そんな発言は一切した覚えがないし、そう思われる可能性がある要因は…と、脳内さぐってみて、もしかして??と思って
「いきなり襲ってしまった事に関しては、単に俺の理性のなさが原因で、義勇のことを軽く見てるとかじゃないからな?
言い訳できる立場じゃないが……」
と、言うが、違ったらしい。
「…さびとがっ…おれのこと…やになったからっ……さっき…いなかった……」
と言われて、意味を考えて、あーーー!!!と思った。
「悪いっ!!
義勇の身体拭いたり、目を覚ましたら風呂に入れてやろうと思って色々支度してたんだ。
そうだよな。初めての朝くらいは、隣に居て欲しいよな。
本当にごめんな?もう、色々悪かった」
錆兎は物理的な事をついつい優先してしまうが、義勇は違ったらしい。
その後の話によると、いきなり襲った事は何故か問題ではなく、目が覚めた時に錆兎が居ない=やっぱり貧相な男の自分を目の当たりにした事でやはり無理だと実感して嫌になった=別れるための支度をしている…と、謎の論理展開が脳内で繰り広げられていたらしく、錆兎は驚きと安堵で脱力した。
「あの…な、義勇、良い事教えてやる…」
「……?」
「こういう事ってな、無理だと思ったら勃たないし、勃たないと出来ないんだぞ?
いまな、俺、そういう意味では無理じゃなさすぎて、夜が明けるまで抱きつぶしてしまって、義勇が激怒して三行半突きつけられるんじゃないかってすごく怯えながら、リカバリのために色々準備してたわけなんだが……」
そう言って、おそるおそるちらりと義勇を見ると、あちらもおそるおそるこちらを伺っている。
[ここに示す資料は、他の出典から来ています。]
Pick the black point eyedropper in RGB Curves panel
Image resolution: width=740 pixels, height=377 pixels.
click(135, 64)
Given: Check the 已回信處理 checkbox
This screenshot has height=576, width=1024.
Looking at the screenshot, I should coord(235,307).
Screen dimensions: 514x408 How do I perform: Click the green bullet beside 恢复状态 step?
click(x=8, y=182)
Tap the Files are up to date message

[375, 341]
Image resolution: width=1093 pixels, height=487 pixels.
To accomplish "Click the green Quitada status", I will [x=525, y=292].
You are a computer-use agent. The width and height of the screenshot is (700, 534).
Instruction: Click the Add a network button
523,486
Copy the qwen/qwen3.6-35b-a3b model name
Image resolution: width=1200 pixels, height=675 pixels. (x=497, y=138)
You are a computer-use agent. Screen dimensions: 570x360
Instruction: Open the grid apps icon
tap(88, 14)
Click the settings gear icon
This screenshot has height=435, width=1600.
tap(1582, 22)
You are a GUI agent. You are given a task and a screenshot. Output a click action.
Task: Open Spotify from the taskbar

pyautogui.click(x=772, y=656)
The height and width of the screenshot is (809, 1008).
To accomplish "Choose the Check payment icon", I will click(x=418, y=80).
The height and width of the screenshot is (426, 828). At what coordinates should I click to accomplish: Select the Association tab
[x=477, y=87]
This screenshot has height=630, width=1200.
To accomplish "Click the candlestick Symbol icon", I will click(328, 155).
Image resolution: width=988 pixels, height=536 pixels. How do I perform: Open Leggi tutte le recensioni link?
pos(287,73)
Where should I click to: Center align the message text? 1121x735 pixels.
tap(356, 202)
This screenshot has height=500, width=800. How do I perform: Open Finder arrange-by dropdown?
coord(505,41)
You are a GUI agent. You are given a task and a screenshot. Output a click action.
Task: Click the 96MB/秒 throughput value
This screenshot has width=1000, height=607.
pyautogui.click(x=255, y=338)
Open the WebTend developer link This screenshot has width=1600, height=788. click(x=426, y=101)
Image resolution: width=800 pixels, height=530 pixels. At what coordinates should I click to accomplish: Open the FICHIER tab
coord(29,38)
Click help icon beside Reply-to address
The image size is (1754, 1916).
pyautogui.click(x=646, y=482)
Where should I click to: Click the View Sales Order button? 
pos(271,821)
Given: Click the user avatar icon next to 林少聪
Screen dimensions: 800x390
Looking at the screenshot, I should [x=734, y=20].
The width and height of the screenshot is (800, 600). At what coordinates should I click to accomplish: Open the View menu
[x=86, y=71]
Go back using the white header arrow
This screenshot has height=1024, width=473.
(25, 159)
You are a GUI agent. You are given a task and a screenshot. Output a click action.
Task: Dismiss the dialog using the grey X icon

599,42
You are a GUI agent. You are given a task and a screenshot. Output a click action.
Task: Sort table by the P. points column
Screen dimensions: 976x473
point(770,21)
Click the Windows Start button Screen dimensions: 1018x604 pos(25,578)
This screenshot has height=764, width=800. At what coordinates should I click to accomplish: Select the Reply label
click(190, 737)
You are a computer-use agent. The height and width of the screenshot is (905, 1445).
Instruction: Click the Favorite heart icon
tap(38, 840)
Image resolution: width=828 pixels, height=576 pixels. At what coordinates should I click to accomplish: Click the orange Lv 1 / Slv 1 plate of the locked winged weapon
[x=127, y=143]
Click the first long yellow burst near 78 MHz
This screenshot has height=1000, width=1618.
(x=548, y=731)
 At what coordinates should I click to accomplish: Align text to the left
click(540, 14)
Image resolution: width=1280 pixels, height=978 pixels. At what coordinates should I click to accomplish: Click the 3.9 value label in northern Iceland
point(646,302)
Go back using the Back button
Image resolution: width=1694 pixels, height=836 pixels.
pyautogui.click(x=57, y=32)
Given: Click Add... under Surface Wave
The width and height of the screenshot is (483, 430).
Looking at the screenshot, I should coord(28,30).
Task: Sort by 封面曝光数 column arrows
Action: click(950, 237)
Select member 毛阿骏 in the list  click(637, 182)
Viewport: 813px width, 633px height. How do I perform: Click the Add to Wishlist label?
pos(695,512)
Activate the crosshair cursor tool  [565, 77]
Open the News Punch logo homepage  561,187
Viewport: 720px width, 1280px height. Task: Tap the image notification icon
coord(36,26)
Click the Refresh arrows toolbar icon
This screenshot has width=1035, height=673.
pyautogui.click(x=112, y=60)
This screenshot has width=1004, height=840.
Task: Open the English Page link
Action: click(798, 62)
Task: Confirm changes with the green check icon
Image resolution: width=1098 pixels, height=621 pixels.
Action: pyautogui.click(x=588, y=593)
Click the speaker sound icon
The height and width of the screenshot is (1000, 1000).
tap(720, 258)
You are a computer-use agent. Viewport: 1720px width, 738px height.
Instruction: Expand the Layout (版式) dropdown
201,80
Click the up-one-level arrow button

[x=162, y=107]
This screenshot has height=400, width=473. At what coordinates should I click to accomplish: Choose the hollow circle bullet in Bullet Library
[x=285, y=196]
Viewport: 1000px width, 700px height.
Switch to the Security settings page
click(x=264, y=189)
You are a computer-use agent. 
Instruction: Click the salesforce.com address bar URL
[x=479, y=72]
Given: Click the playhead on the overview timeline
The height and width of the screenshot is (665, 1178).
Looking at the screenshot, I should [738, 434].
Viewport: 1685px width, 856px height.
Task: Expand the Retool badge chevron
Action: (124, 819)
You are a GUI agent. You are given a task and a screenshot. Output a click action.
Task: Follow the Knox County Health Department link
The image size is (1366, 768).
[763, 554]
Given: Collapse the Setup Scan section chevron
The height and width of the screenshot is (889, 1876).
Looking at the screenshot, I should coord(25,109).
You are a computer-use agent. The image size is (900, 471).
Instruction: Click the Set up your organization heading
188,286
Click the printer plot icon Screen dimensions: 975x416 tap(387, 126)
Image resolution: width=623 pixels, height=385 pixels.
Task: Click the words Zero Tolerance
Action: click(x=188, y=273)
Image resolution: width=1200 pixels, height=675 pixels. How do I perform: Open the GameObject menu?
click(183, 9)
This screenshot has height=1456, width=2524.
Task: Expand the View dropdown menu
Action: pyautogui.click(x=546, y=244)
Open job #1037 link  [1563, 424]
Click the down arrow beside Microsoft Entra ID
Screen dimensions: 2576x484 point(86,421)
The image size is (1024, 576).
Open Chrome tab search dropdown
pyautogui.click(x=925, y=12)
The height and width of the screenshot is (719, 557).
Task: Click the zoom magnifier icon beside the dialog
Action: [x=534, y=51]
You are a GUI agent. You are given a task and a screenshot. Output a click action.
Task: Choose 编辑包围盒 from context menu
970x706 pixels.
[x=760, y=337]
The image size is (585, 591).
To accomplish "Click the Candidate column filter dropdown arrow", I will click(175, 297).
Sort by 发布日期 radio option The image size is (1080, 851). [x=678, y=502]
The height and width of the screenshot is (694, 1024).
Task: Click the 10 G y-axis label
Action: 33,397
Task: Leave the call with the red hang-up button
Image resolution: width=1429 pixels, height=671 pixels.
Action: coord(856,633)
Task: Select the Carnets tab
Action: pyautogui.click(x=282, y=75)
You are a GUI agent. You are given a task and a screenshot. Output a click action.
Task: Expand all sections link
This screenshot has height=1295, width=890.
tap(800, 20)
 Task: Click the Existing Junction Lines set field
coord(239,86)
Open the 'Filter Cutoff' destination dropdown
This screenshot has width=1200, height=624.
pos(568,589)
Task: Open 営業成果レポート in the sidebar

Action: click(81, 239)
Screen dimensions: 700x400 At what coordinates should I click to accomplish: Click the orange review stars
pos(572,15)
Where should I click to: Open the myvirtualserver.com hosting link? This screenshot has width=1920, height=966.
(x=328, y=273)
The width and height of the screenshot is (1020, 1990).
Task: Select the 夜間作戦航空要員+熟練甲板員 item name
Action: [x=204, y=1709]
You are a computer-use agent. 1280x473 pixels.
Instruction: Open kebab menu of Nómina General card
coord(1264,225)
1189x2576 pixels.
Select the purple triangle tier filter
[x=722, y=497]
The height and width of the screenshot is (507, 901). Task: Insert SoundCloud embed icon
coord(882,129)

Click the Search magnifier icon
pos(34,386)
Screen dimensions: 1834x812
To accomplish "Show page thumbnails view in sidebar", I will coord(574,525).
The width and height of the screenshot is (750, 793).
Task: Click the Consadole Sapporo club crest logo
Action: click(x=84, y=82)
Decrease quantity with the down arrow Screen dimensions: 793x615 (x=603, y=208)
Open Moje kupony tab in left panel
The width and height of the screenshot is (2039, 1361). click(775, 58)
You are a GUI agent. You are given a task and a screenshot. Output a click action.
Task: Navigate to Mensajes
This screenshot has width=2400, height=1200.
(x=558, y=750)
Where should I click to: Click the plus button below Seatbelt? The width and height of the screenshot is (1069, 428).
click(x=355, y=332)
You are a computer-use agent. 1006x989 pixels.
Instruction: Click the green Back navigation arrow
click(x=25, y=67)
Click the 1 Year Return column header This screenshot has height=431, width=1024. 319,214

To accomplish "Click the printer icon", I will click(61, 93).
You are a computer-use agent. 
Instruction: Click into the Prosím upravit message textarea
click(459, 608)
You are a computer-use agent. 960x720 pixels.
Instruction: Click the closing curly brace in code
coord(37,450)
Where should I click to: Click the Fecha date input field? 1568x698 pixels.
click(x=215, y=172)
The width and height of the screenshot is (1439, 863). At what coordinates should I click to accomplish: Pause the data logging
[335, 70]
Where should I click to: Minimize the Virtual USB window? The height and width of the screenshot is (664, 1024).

その様子が、巣穴からあたりを伺うリスかウサギのようで、可愛すぎて思い切り抱きしめたくなったが、そこは理性で堪えて、
「…本当は今日な、指輪見に宝石店に行って、指輪が用意でき次第、プロポーズ。
婚姻届はもうもらってきてて、俺の名前は書いてあるから、義勇の名前書いてもらって、出したいなぁ…とか、思ってたんだけど…だめか?」
もう昨日から色々予定が狂い過ぎなのだが、こうなったら予定が大きくずれないうちに、とにかくゴールはしておきたい。
そんな焦りもあって切りだすと、義勇はぴゅっとブランケットの中に引っ込んでしまった。
「…義勇?」
もしかして襲った事については怒ってないと言いつつ、呆れて愛想を尽かされたのか?と、ひどく不安な気分で名前を呼ぶと、ブランケットの中から最初の時と同様、泣き声まじりのくぐもった声で
──ダメなわけない…!……ばか……
と、返事が返って来て、錆兎は今度こそ、本当に安堵して肩の力を抜いたのだった。